“Try to remember that nothing good ever ends.”
Genres, Themes, Actors, and Directors:
Response to Peary’s Review:
I’m not quite as enamored with the film as Peary (who nominates it as one of the Best Pictures of the Year in his Alternate Oscars). My sentiments are much more aligned with those of DVD Savant, who writes that “the movie has all the faults of a wartime film tailored for morale purposes, and as such offers a strange mix of Saroyan’s poetry (too much of it, in fact) and overbearing MGM sentiment”, yet concedes that “despite its flaws the film is as touching now as it was then”. Like Savant, I feel the film “tries too hard” yet “is by no means an embarrassing hoot”, given that “most of its scenes are honest and quite a few have a wonderful, natural appeal”. Indeed, for every shamelessly hokey device (i.e., the presence of Rooney’s deceased father [Ray Collins] providing a voice-from-beyond-the-grave narration), there’s a scene that hits home in its quiet authenticity — i.e., Frank Morgan’s struggles to stay awake and sober while receiving news about heartbreaking tragedies on the front.
The performances throughout are a mixed big, with some characters coming across as simply archetypes (i.e., Bainter as a harp-playing widow; Reed as Rooney’s quietly beautiful sister) — but often this seems due simply to the material they were given to work with (or not). Rooney was rightfully Oscar-nominated for his surprisingly heartfelt and selfless portrayal as Homer Macauley; Savant accurately points out that Rooney “flawlessly” performs a critical early scene — in which he delivers a telegram to a Mexican-American woman whose son has died in the war — by simply “shut[ting] up and giv[ing] the scene over to the other actor”. Jackie ‘Butch’ Jenkins, as Homer’s little brother Ulysses, also gives an admirably “natural” performance, coming across like a real kid, not an aspiring child actor; and Morgan is pitch-perfect in his small but memorable role.
However, I’m not at all a fan of the romantic subplot between Craig and Hunt, which seems patently crafted to bolster Saroyan’s thesis that (as Peary puts it) “all Americans are equal”. Yeah, right. While it’s somewhat refreshing, I suppose, to learn that Hunt and her parents aren’t the haughty snobs one might believe them to be, we’re still never given a good reason to understand why Craig and Hunt are so in love. What attracted them to each other in the first place? To that end, Craig’s character is a frustrating cypher; he’s clearly a well-meaning, generous guy (as evidenced in a revealing early scene with a customer in his store), but nothing more is made of this tendency. Meanwhile, their “honeymoon” drive alongside a WEIRD multi-cultural festival — reminiscent of the “It’s a Small World” ride at Disneyland — is simply, as Savant puts it, “hilariously insulting”.

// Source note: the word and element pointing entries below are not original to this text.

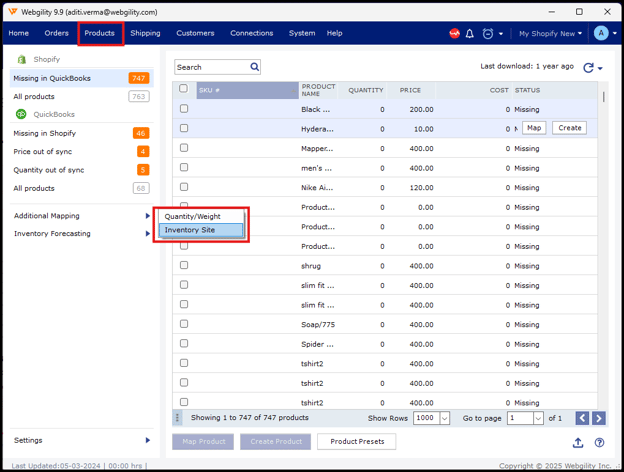Click the scheduler alarm clock icon
This screenshot has height=472, width=624.
coord(488,33)
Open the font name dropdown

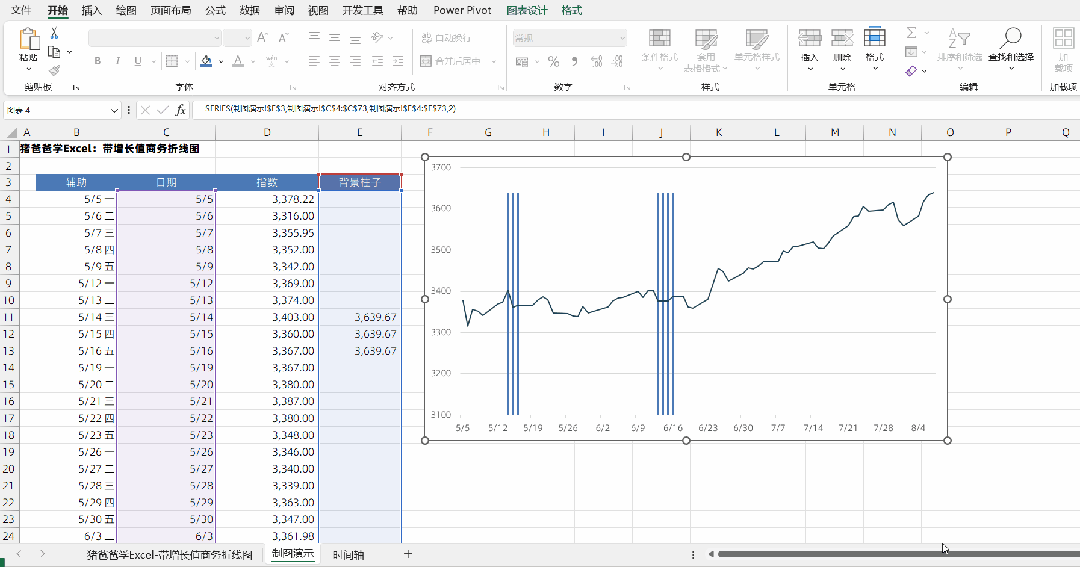(217, 38)
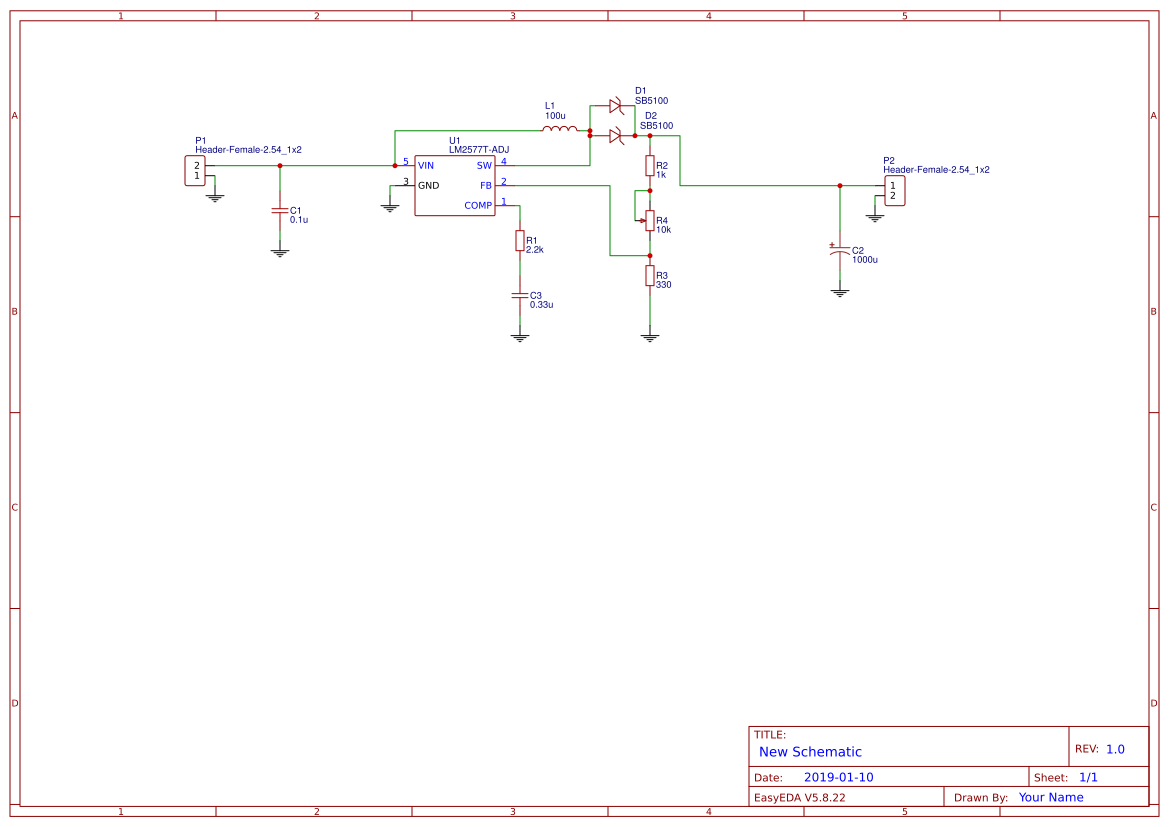Select the R2 1k resistor symbol

[x=650, y=166]
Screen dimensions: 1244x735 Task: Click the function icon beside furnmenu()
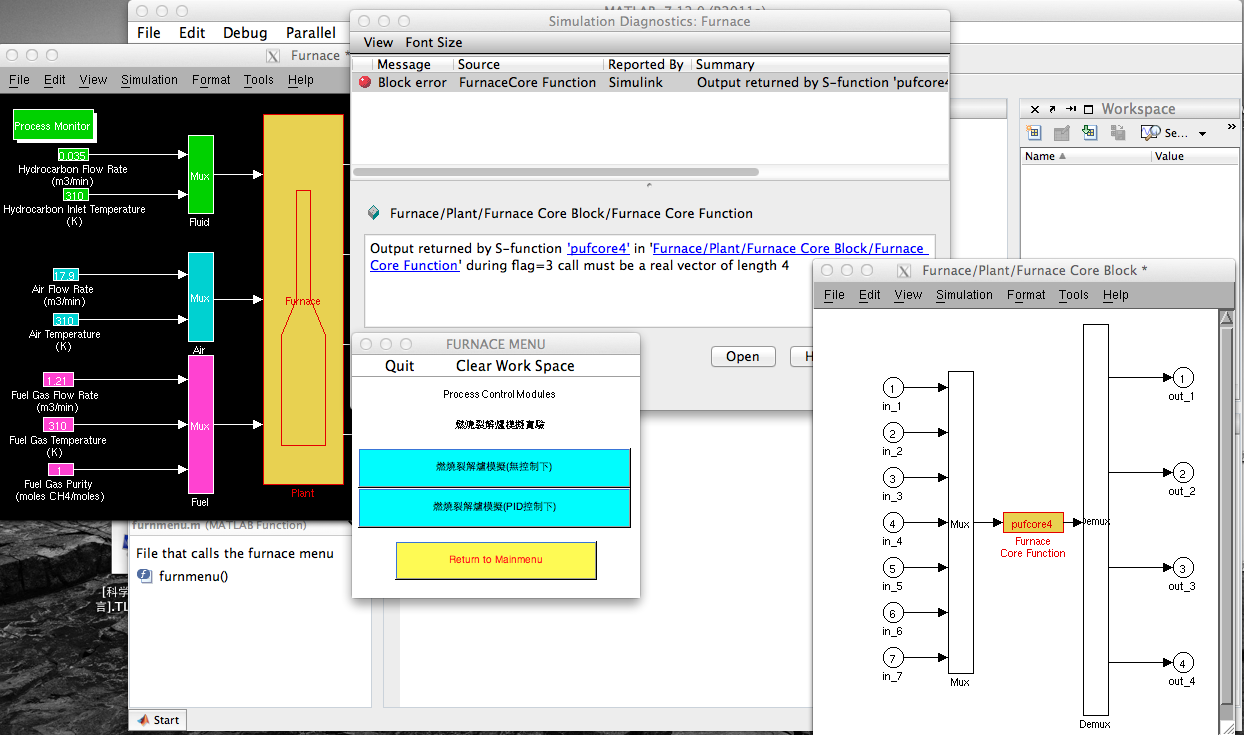click(145, 576)
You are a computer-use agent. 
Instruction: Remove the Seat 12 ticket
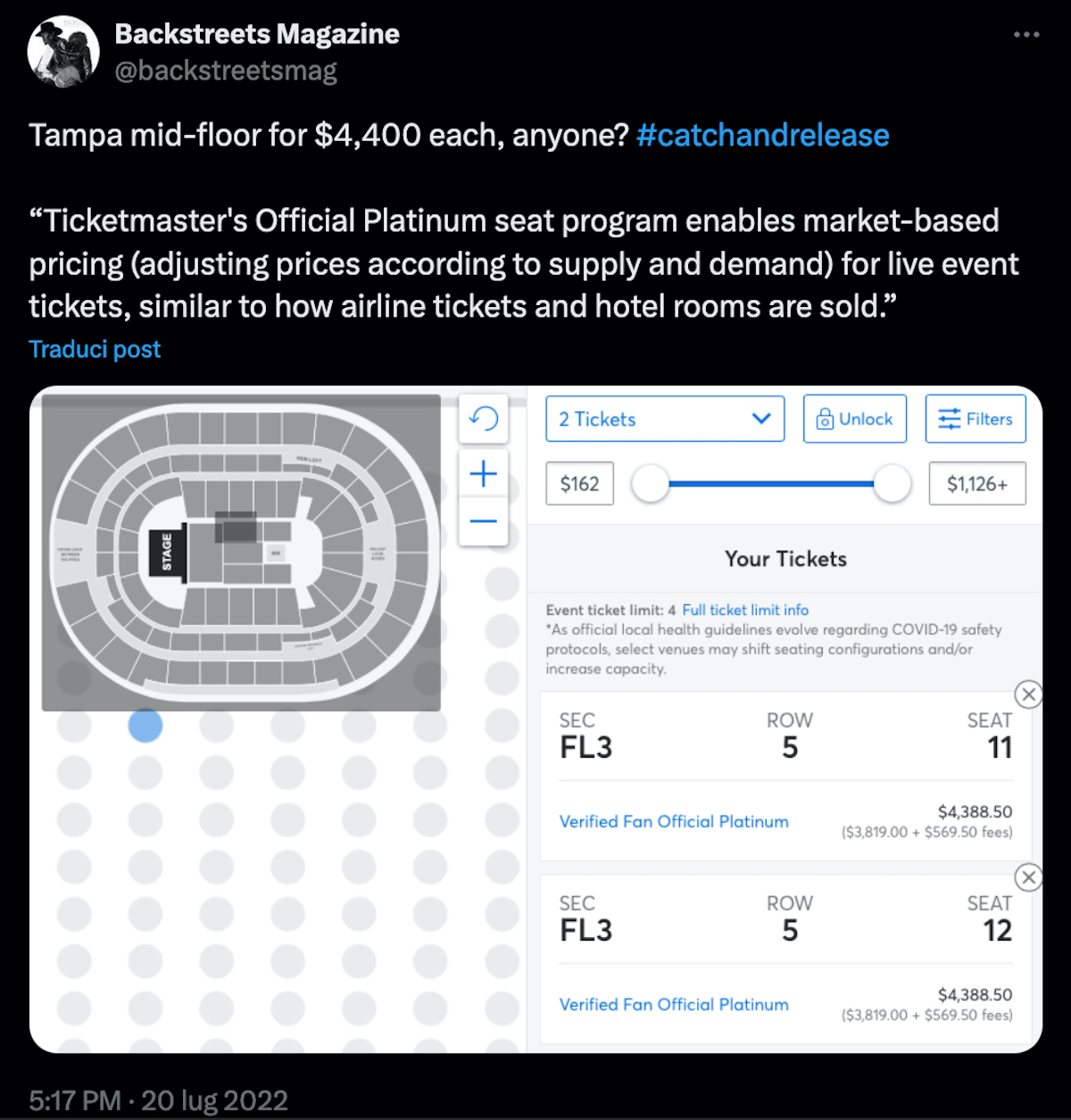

Note: I recall being enamored with Saroyan’s novel as a teen, and was fascinated to read (in TCM’s article) that, based on the success of his play The Time of Your Life, he was solicited to write the story as a screenplay based on his own life growing up in a small California town. (The screenplay was eventually rewritten by someone else, but Saroyan turned the material into his novel.)